# TEXTE À LIRE

Ariodante est la première création de Haendel pour le nouveau théâtre de Covent Garden qu’il a rejoint après avoir abandonné le King’s Theatre. L’œuvre ne connut à sa création qu’un succès d’estime, ne parvenant qu’à onze représentations, avant de disparaître (quasi totalement si l’on exclut la reprise de 1736 et celle de 1928) jusqu’à sa résurrection par Minkowski en 2001. Depuis, Ariodante est considéré comme l’un des chefs d’œuvre de Haendel et régulièrement repris sur les différentes scènes du monde lyrique.

L’œuvre est servie en premier lieu par un très bon livret (auteur inconnu), à la progression dramatique soutenue qui le distingue de la production baroque habituelle. L’argument est classique et annonciateur des grands émois lyriques du romantisme : un couple de jeunes amoureux aux prises avec les sombres manigances d’un rival qui abuse de la naïveté de l’amie du couple, manigances qui conduisent l’amoureuse à la folie et son amant aux portes du suicide, des duels, la mort du méchant et le triomphe de l’amour.

La partition regorge de véritables pépites, notamment les éclats virtuoses des amoureux comblés au I, les airs particulièrement noirs et soignés du rôle de Polinesso, le superbe Si morro de Ginevra au III et bien sûr le sublime lamento Scherza infida qui compte parmi les plus beaux airs de toute l’histoire de l’opéra. Des pages orchestrales superbes émaillent les trois actes, destinées à l’origine à la danseuse Marie Sallé.

Le concert de ce soir s’inscrit dans une tournée européenne comportant une série de dates rapprochées et dont le Théâtre des Champs Elysées constitue la troisième étape.

Bien entendu, la présence de Franco Fagioli à l’affiche remplit la salle. Mais c’est surtout la direction de Petrou qui a assuré le succès de cette soirée. A la tête d’Il Pomo d'Oro, il livre une lecture très vive, mais aussi très précise et très équilibrée, très respectueuse des équilibres, notamment avec les chanteurs. Comme très souvent, Il Pomo d’Oro est excellent : les couleurs des cordes sont admirables et les interventions des vents (dont l’effectif aurait pu être un peu plus important) sont autant de moments d’une grande beauté.

Le rôle d’Ariodante, écrit pour Carestini, demande des moyens exceptionnels et permet à Franco Fagioli de faire montre de sa virtuosité et de son talent. La facilité des vocalises, la difficulté des ornementations, la longueur du souffle, la musicalité, la largeur de l’ambitus (qui a semble-t-il encore gagné dans l’aigu) sont proprement époustouflantes. Tout juste soulignera-t-on une projection qui s’affaiblit un peu dans le medium (surtout au III) et des trilles un peu mécaniques et pas très beaux. Signes de fatigue ? Il n’en demeure pas moins que la prestation est stupéfiante avec un Scherza Infida comme suspendu et, peut-être encore plus impressionnant, un Dopo notte de toute beauté.

# CONSIGNES
A) Recopiez un passage du texte sur Ariodante, en commençant aux mots « L’œuvre est servie » et en vous arrêtant après les mots « triomphe de l’amour. ».
B) Répondez aux questions suivantes à partir du texte sur Ariodante.
(i) Combien de représentations l'œuvre a-t-elle connues à sa création ?
(ii) Pour quel chanteur le rôle d'Ariodante a-t-il été écrit ?
(iii) Quelle étape de la tournée européenne le Théâtre des Champs Elysées constitue-t-il ?

# DONNÉES SOURCES
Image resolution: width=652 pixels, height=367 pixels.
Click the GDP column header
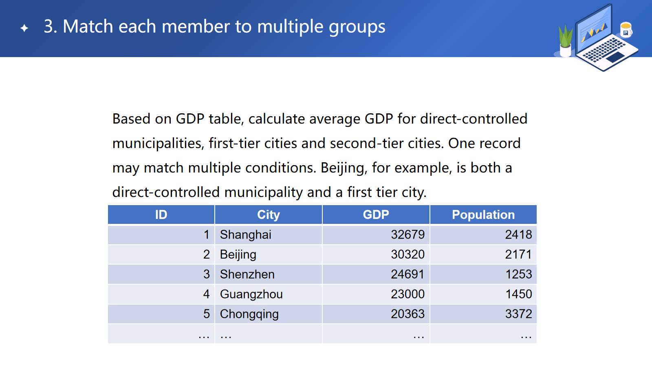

# CORRIGÉ DES EXERCICES
A)
L’œuvre est servie en premier lieu par un très bon livret (auteur inconnu), à la progression dramatique soutenue qui le distingue de la production baroque habituelle. L’argument est classique et annonciateur des grands émois lyriques du romantisme : un couple de jeunes amoureux aux prises avec les sombres manigances d’un rival qui abuse de la naïveté de l’amie du couple, manigances qui conduisent l’amoureuse à la folie et son amant aux portes du suicide, des duels, la mort du méchant et le triomphe de l’amour.

B)
(i) L'œuvre a connu onze représentations à sa création.
(ii) Le rôle d'Ariodante a été écrit pour Carestini.
(iii) Le Théâtre des Champs Elysées constitue la troisième étape de la tournée.